# RECORDS FOR THIS TASK
========================================

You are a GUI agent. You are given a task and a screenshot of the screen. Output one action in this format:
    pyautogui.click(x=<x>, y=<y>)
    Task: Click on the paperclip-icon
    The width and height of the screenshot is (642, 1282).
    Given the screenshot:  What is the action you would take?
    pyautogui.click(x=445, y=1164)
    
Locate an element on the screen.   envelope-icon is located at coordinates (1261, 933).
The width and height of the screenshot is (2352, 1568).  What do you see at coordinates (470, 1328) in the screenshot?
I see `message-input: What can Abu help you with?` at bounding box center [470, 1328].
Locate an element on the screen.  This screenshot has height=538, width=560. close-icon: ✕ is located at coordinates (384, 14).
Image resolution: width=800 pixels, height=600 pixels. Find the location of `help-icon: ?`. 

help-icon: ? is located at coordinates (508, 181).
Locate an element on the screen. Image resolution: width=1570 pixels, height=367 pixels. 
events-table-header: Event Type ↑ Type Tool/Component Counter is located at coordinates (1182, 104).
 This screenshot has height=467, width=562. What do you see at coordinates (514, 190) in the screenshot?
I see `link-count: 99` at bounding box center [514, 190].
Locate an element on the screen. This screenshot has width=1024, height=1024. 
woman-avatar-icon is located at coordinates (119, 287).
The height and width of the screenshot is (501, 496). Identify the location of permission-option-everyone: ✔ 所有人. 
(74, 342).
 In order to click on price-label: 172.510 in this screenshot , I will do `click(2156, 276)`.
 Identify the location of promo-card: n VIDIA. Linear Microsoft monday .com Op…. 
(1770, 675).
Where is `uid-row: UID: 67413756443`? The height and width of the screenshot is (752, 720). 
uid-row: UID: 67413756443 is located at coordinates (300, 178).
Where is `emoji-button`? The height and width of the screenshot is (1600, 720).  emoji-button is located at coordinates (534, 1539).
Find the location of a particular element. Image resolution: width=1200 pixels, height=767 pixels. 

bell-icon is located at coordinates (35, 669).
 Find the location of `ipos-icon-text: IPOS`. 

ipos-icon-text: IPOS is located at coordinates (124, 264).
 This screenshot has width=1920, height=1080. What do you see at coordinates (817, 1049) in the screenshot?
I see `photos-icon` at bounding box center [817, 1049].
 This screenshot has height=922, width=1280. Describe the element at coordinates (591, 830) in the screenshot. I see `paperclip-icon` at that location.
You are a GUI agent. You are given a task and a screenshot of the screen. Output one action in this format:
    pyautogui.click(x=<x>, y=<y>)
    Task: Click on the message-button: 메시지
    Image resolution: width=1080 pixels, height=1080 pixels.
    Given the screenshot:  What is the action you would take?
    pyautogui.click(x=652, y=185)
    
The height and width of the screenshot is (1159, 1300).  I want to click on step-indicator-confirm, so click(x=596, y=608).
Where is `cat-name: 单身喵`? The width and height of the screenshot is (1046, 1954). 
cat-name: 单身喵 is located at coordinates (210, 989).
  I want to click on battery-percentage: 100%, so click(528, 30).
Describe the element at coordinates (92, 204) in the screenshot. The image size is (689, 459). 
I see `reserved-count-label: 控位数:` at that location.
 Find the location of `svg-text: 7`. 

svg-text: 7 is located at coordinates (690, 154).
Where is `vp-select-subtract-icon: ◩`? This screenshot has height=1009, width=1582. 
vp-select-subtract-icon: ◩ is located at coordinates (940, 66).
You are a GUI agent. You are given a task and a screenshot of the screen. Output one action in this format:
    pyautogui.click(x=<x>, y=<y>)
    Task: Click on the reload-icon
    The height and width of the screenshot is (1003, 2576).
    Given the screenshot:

========================================

# ACTIVITY
Put every line of the records above into a Markdown table with the columns No. and Line, numbering the rows and skipping blank lines.

# ANSWER TO THIS PROBLEM
| No. | Line |
|---|---|
| 1 | You are a GUI agent. You are given a task and a screenshot of the screen. Output one action in this format: |
| 2 |     pyautogui.click(x=<x>, y=<y>) |
| 3 |     Task: Click on the paperclip-icon |
| 4 |     The width and height of the screenshot is (642, 1282). |
| 5 |     Given the screenshot:  What is the action you would take? |
| 6 |     pyautogui.click(x=445, y=1164) |
| 7 | Locate an element on the screen.   envelope-icon is located at coordinates (1261, 933). |
| 8 | The width and height of the screenshot is (2352, 1568).  What do you see at coordinates (470, 1328) in the screenshot? |
| 9 | I see `message-input: What can Abu help you with?` at bounding box center [470, 1328]. |
| 10 | Locate an element on the screen.  This screenshot has height=538, width=560. close-icon: ✕ is located at coordinates (384, 14). |
| 11 | Image resolution: width=800 pixels, height=600 pixels. Find the location of `help-icon: ?`.  |
| 12 | help-icon: ? is located at coordinates (508, 181). |
| 13 | Locate an element on the screen. Image resolution: width=1570 pixels, height=367 pixels.  |
| 14 | events-table-header: Event Type ↑ Type Tool/Component Counter is located at coordinates (1182, 104). |
| 15 |  This screenshot has height=467, width=562. What do you see at coordinates (514, 190) in the screenshot? |
| 16 | I see `link-count: 99` at bounding box center [514, 190]. |
| 17 | Locate an element on the screen. This screenshot has width=1024, height=1024.  |
| 18 | woman-avatar-icon is located at coordinates (119, 287). |
| 19 | The height and width of the screenshot is (501, 496). Identify the location of permission-option-everyone: ✔ 所有人.  |
| 20 | (74, 342). |
| 21 |  In order to click on price-label: 172.510 in this screenshot , I will do `click(2156, 276)`. |
| 22 |  Identify the location of promo-card: n VIDIA. Linear Microsoft monday .com Op….  |
| 23 | (1770, 675). |
| 24 | Where is `uid-row: UID: 67413756443`? The height and width of the screenshot is (752, 720).  |
| 25 | uid-row: UID: 67413756443 is located at coordinates (300, 178). |
| 26 | Where is `emoji-button`? The height and width of the screenshot is (1600, 720).  emoji-button is located at coordinates (534, 1539). |
| 27 | Find the location of a particular element. Image resolution: width=1200 pixels, height=767 pixels.  |
| 28 | bell-icon is located at coordinates (35, 669). |
| 29 |  Find the location of `ipos-icon-text: IPOS`.  |
| 30 | ipos-icon-text: IPOS is located at coordinates (124, 264). |
| 31 |  This screenshot has width=1920, height=1080. What do you see at coordinates (817, 1049) in the screenshot? |
| 32 | I see `photos-icon` at bounding box center [817, 1049]. |
| 33 |  This screenshot has height=922, width=1280. Describe the element at coordinates (591, 830) in the screenshot. I see `paperclip-icon` at that location. |
| 34 | You are a GUI agent. You are given a task and a screenshot of the screen. Output one action in this format: |
| 35 |     pyautogui.click(x=<x>, y=<y>) |
| 36 |     Task: Click on the message-button: 메시지 |
| 37 |     Image resolution: width=1080 pixels, height=1080 pixels. |
| 38 |     Given the screenshot:  What is the action you would take? |
| 39 |     pyautogui.click(x=652, y=185) |
| 40 | The height and width of the screenshot is (1159, 1300).  I want to click on step-indicator-confirm, so click(x=596, y=608). |
| 41 | Where is `cat-name: 单身喵`? The width and height of the screenshot is (1046, 1954).  |
| 42 | cat-name: 单身喵 is located at coordinates (210, 989). |
| 43 |   I want to click on battery-percentage: 100%, so click(528, 30). |
| 44 | Describe the element at coordinates (92, 204) in the screenshot. The image size is (689, 459).  |
| 45 | I see `reserved-count-label: 控位数:` at that location. |
| 46 |  Find the location of `svg-text: 7`.  |
| 47 | svg-text: 7 is located at coordinates (690, 154). |
| 48 | Where is `vp-select-subtract-icon: ◩`? This screenshot has height=1009, width=1582.  |
| 49 | vp-select-subtract-icon: ◩ is located at coordinates (940, 66). |
| 50 | You are a GUI agent. You are given a task and a screenshot of the screen. Output one action in this format: |
| 51 |     pyautogui.click(x=<x>, y=<y>) |
| 52 |     Task: Click on the reload-icon |
| 53 |     The height and width of the screenshot is (1003, 2576). |
| 54 |     Given the screenshot: |